BEGIN

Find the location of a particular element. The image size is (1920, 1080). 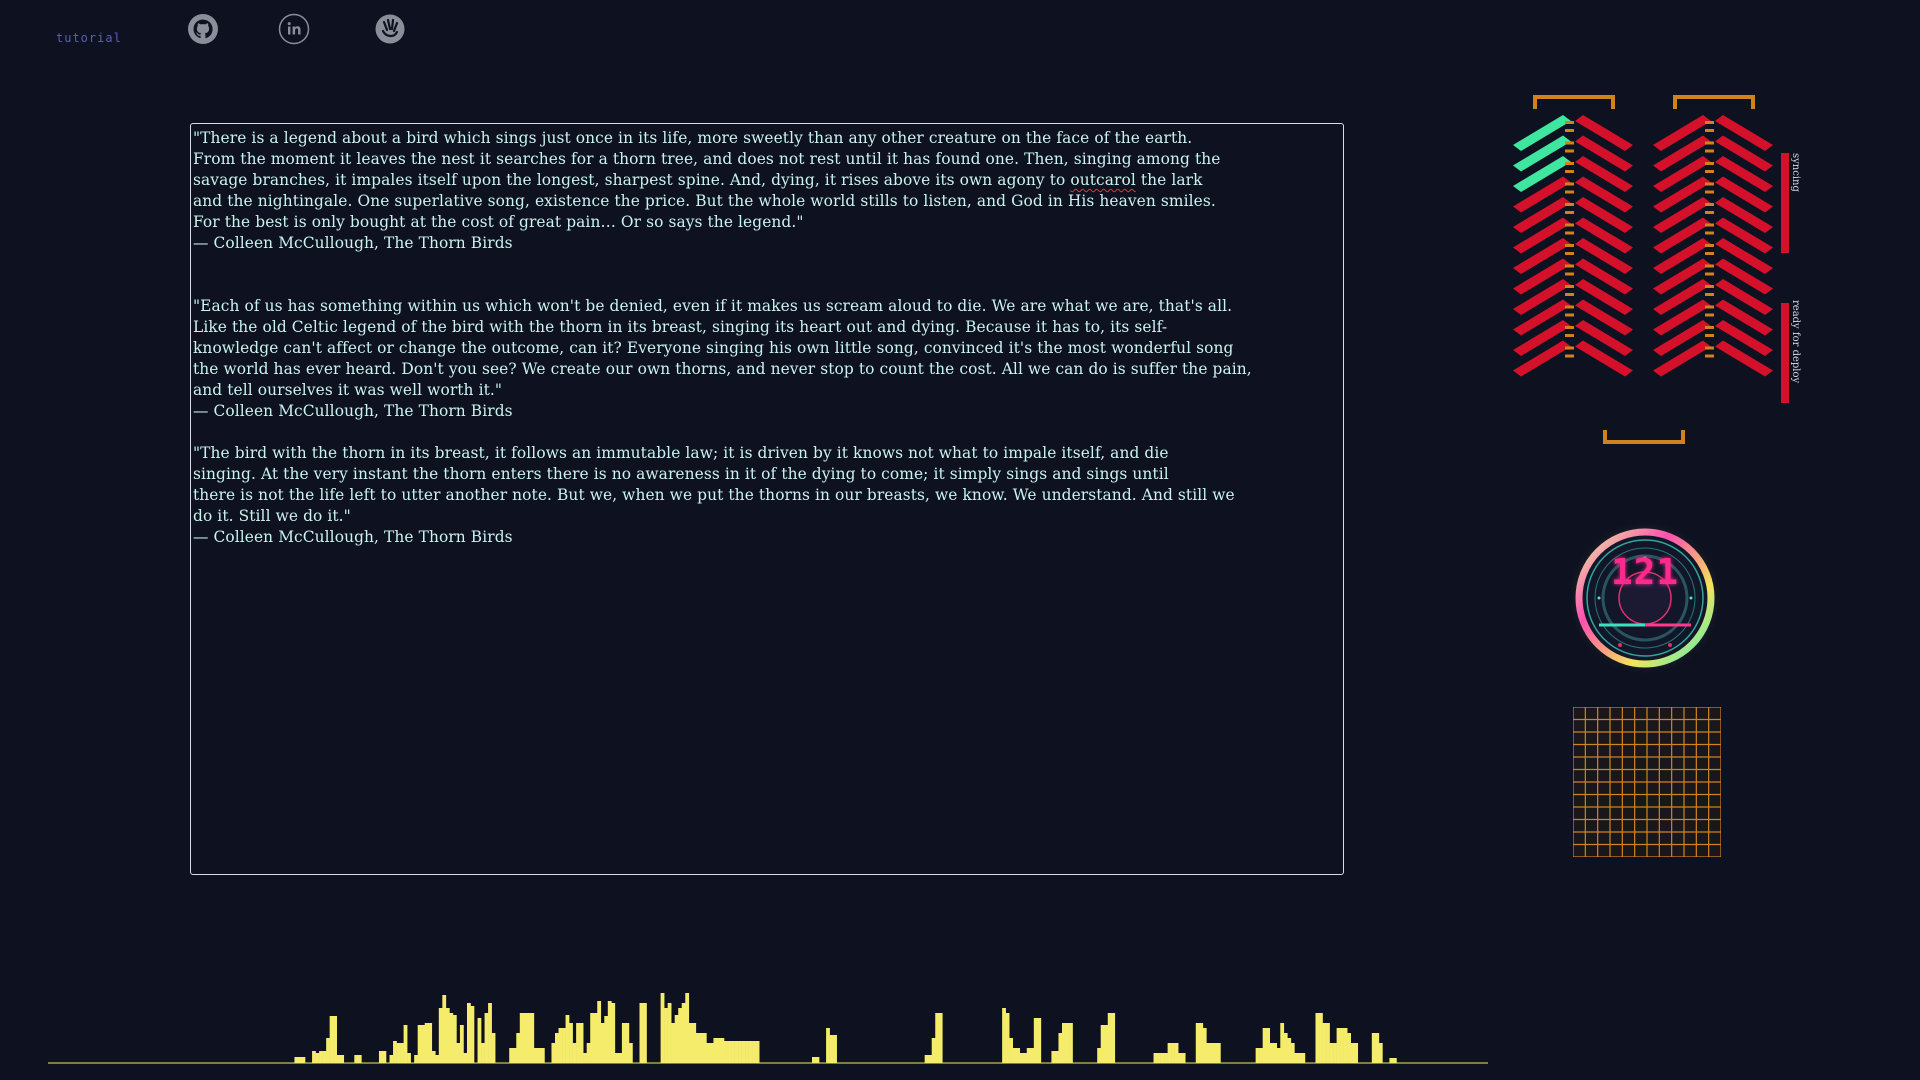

END
BEGIN

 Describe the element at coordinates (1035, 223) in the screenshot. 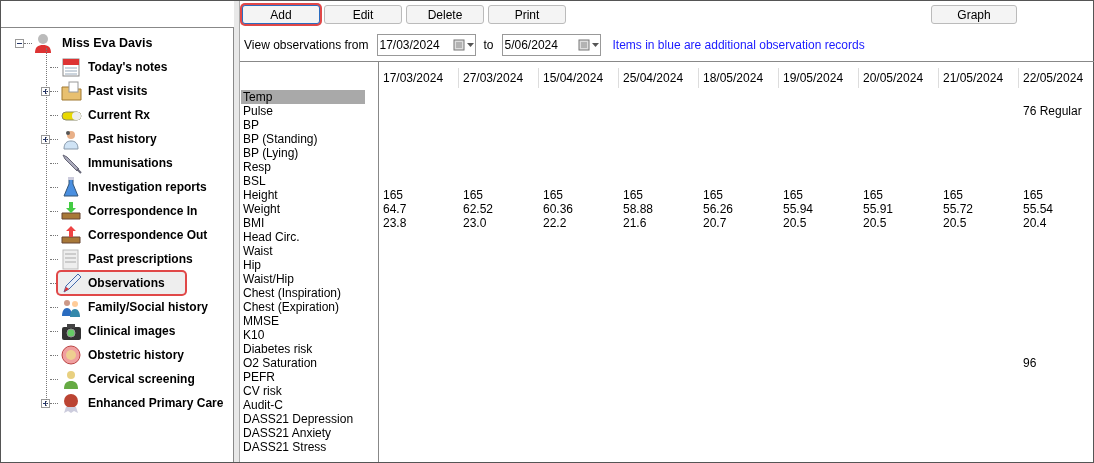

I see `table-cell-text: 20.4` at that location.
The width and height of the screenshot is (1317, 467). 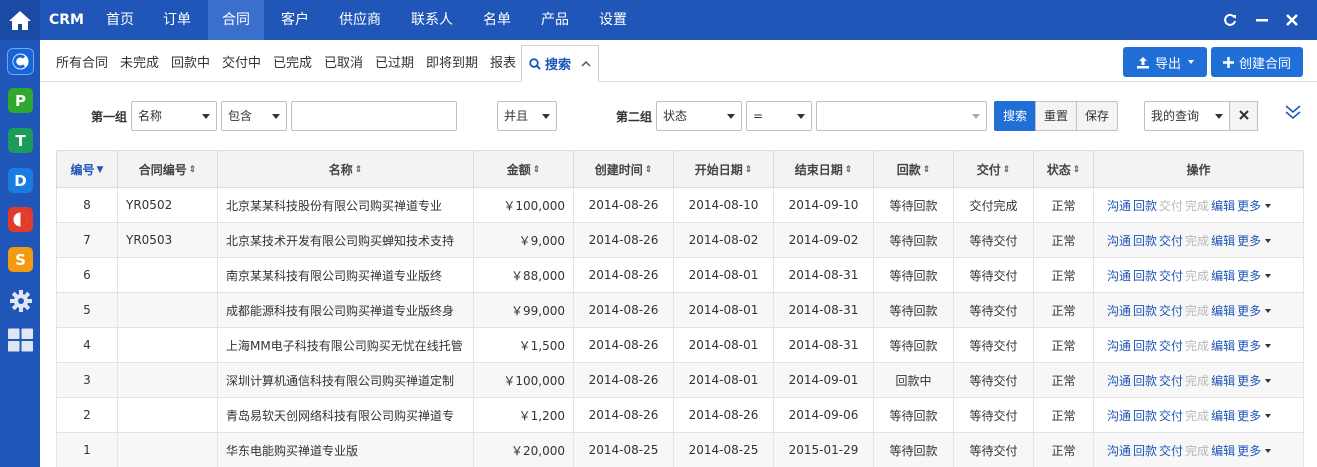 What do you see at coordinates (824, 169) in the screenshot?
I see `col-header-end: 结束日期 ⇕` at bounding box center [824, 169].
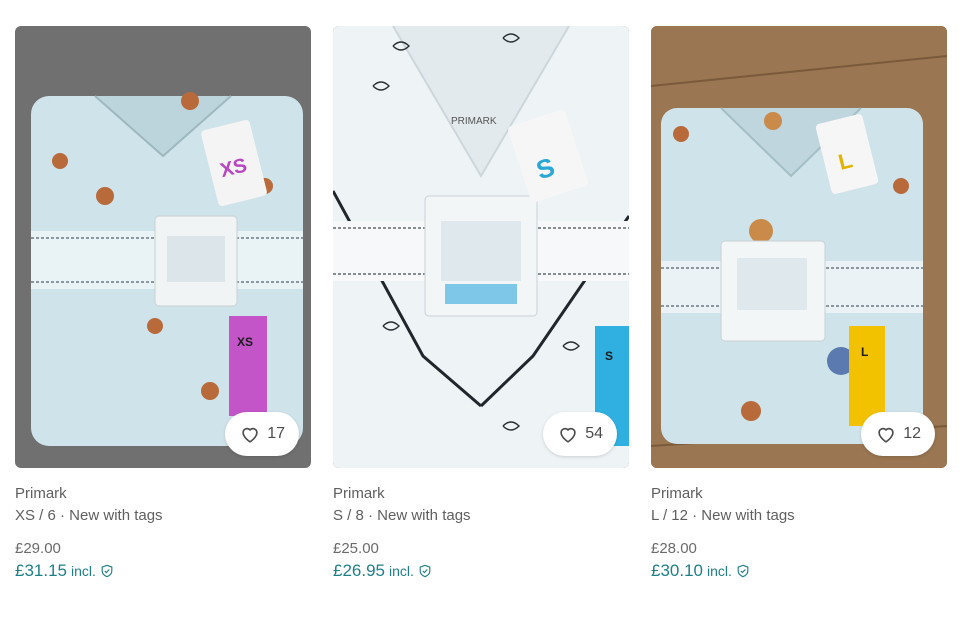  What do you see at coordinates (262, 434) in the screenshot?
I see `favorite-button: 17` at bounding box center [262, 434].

END

◆ Instruction
Give the listing as a Markdown table with columns "Number" and "Entry," starting with the line that contains "Describe the element" and going on through the line that contains "at that location.", skipping any blank lines. Leave the pictures out.

◆ Exercise answer
| Number | Entry |
|---|---|
| 1 |  Describe the element at coordinates (1035, 223) in the screenshot.  |
| 2 | I see `table-cell-text: 20.4` at that location. |